• _Task objective_: When a line of the entries below contains "size", it counts once; state how many such lines there are and nothing else.

• _Records provided_:
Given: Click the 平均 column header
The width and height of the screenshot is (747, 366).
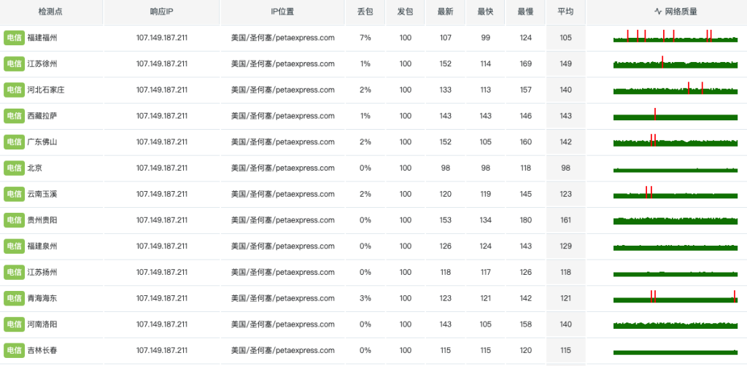Looking at the screenshot, I should point(565,12).
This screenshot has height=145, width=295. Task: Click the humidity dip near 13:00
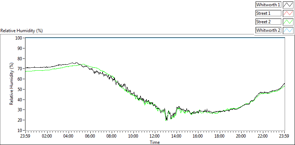click(x=166, y=119)
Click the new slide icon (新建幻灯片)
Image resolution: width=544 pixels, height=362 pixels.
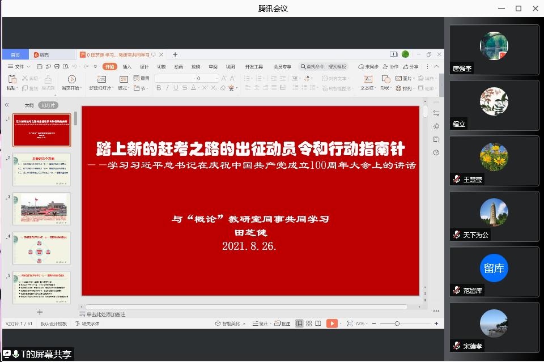pos(101,79)
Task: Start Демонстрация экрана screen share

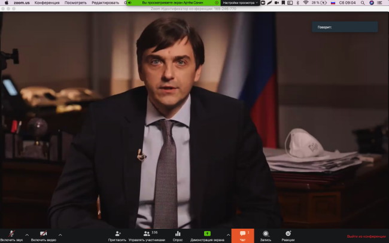Action: click(x=207, y=233)
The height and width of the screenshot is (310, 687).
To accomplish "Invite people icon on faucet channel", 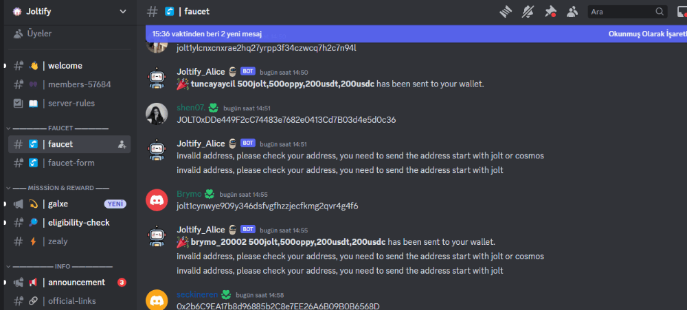I will tap(122, 144).
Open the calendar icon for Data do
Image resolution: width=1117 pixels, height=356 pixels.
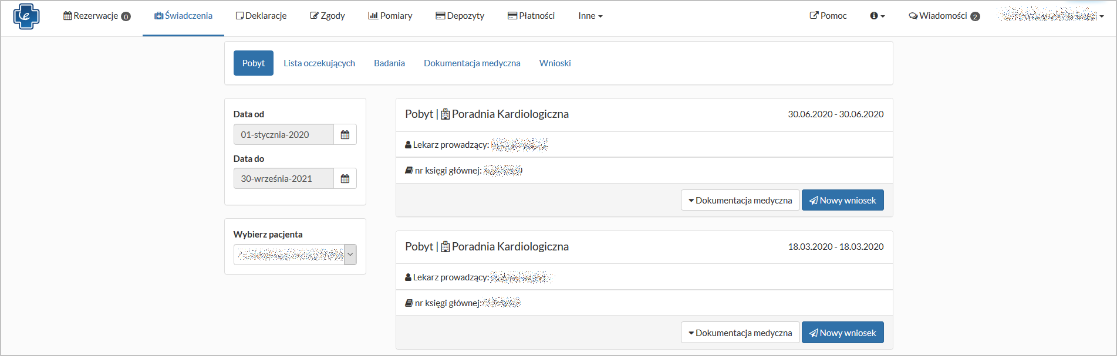click(x=345, y=179)
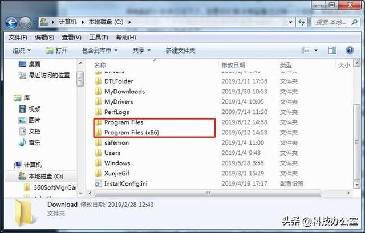Click the search magnifier icon

click(354, 22)
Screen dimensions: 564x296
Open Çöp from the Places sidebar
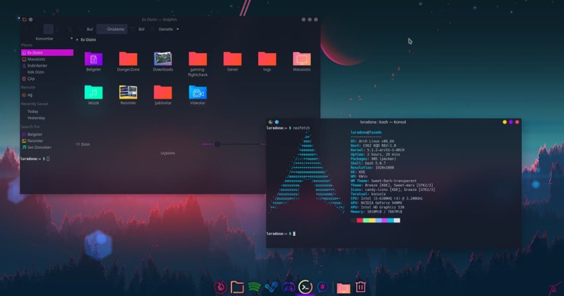(31, 78)
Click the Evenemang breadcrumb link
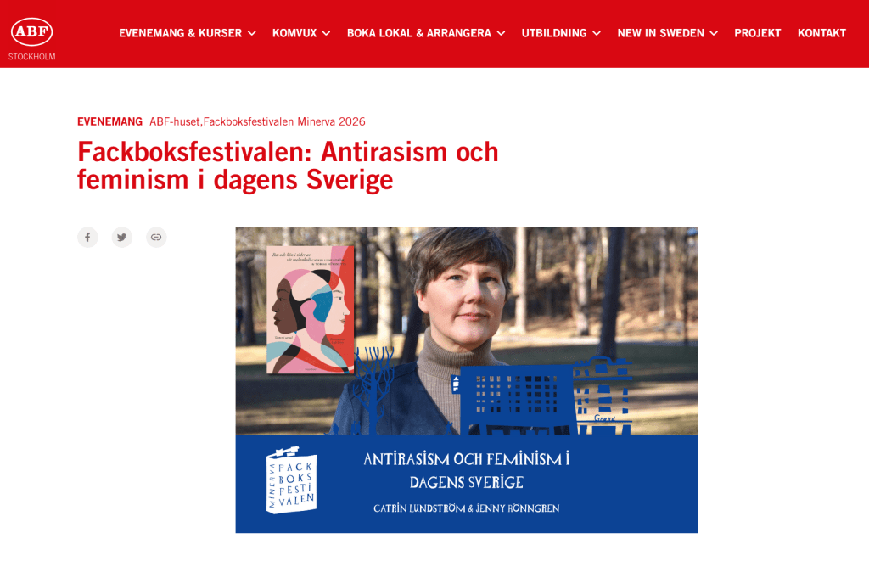 pos(109,121)
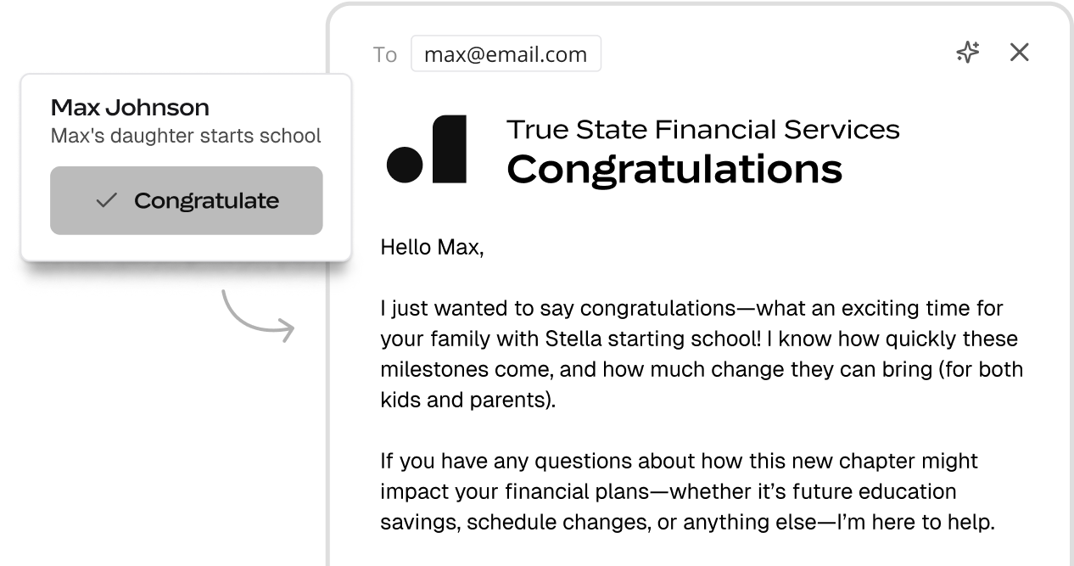Click the True State logo icon
The height and width of the screenshot is (566, 1074).
[427, 149]
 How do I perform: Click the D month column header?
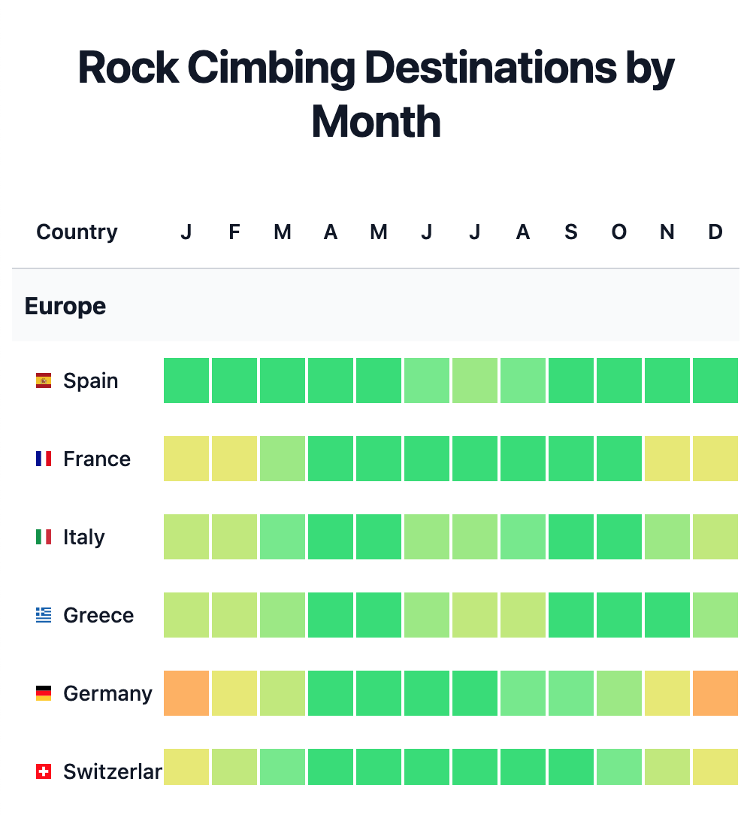point(715,232)
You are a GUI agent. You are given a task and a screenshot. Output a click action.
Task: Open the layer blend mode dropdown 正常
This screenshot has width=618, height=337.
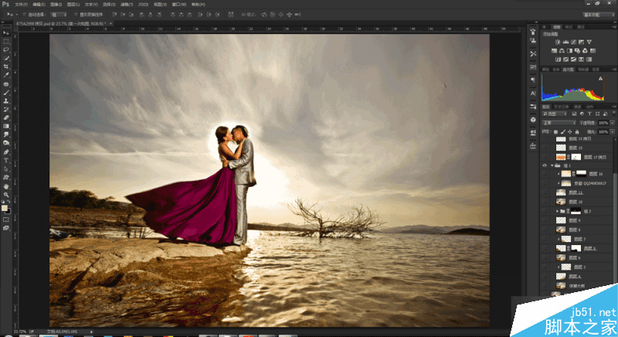[x=558, y=122]
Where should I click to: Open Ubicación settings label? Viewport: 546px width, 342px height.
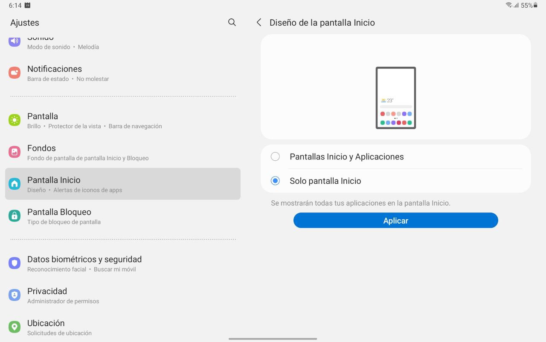pyautogui.click(x=46, y=324)
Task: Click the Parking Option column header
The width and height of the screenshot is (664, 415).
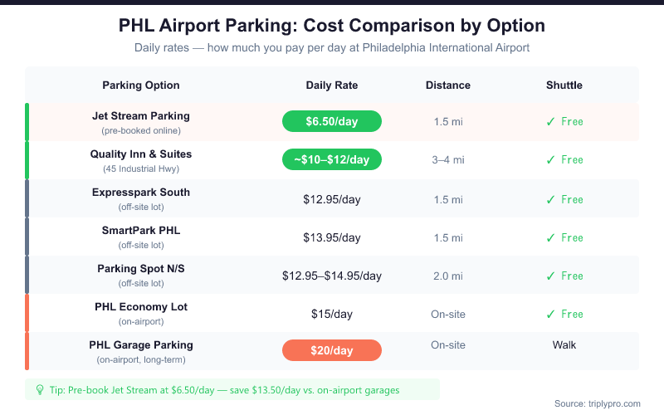Action: pyautogui.click(x=141, y=85)
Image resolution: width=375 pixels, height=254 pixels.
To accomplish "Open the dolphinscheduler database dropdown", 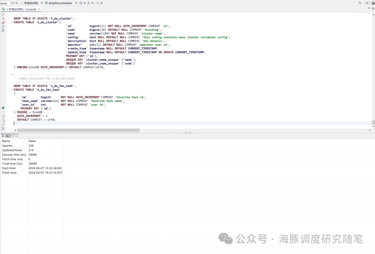I will (76, 3).
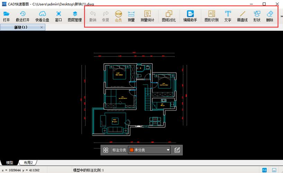This screenshot has width=283, height=173.
Task: Click the 会员 VIP member button
Action: (x=118, y=16)
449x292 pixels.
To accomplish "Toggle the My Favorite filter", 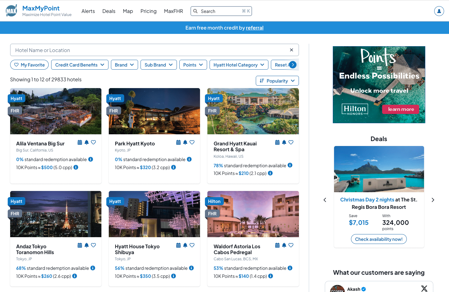I will tap(29, 65).
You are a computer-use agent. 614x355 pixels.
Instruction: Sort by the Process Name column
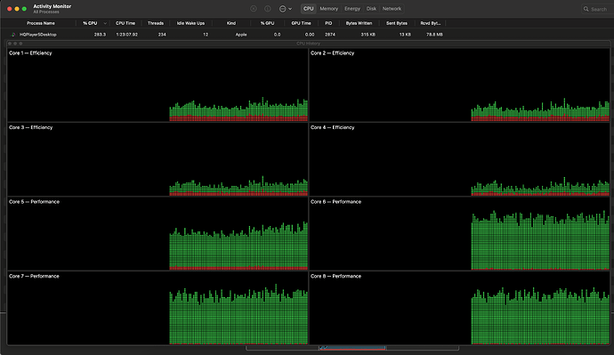pos(41,23)
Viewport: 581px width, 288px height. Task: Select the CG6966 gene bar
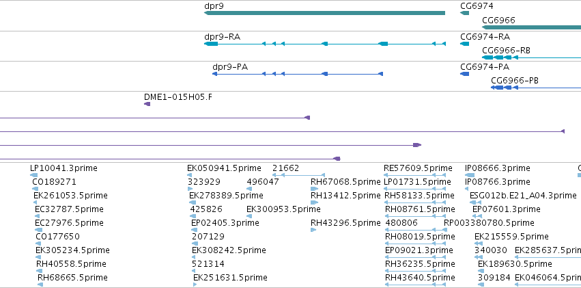pos(531,27)
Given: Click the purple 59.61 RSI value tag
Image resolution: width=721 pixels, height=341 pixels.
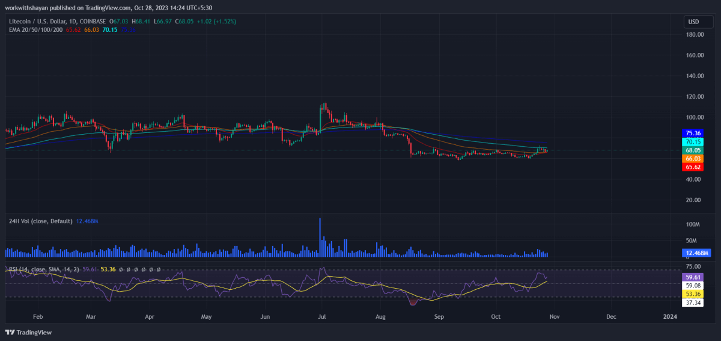Looking at the screenshot, I should coord(693,277).
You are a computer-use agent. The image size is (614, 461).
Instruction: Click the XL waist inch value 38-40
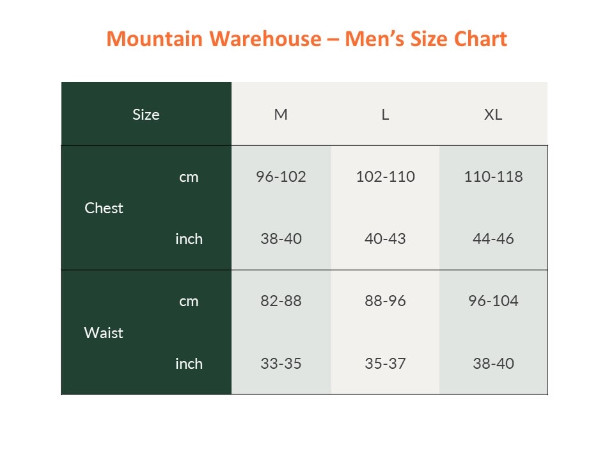(493, 364)
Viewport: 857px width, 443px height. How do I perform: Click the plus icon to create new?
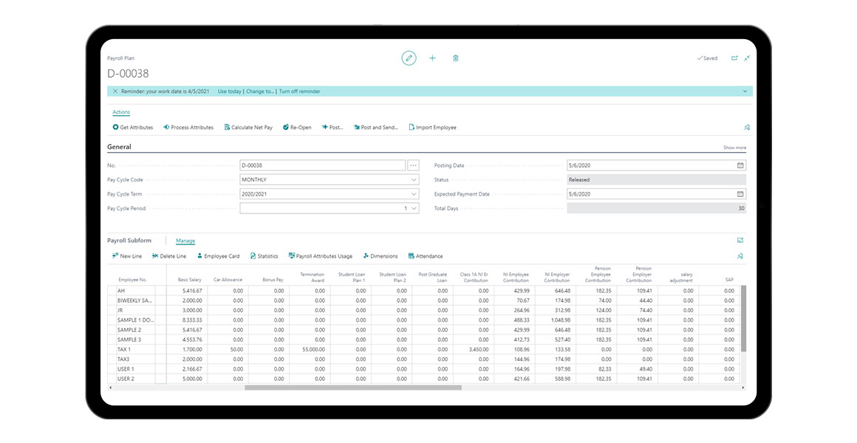[432, 58]
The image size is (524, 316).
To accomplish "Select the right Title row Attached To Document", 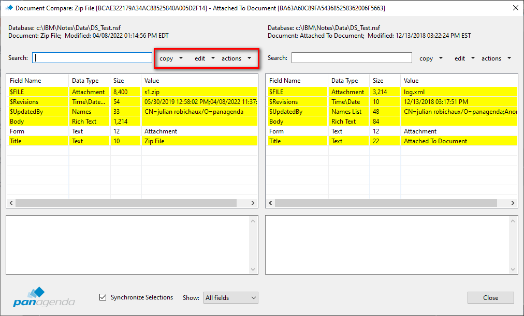I will tap(391, 141).
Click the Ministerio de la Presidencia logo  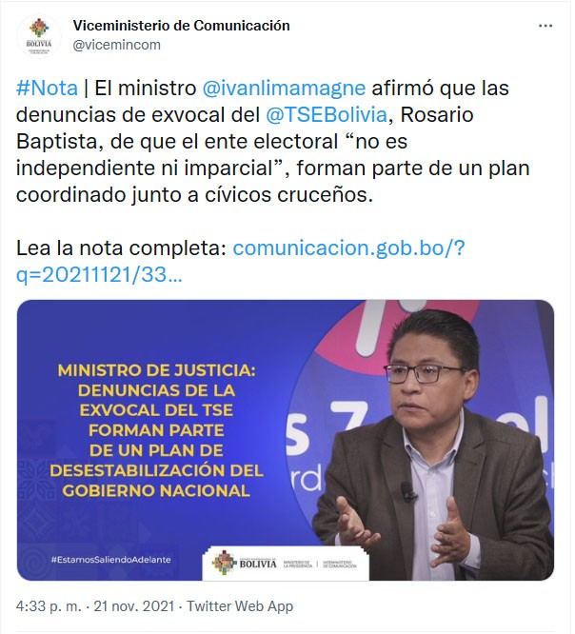297,564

• _Finished task_: 2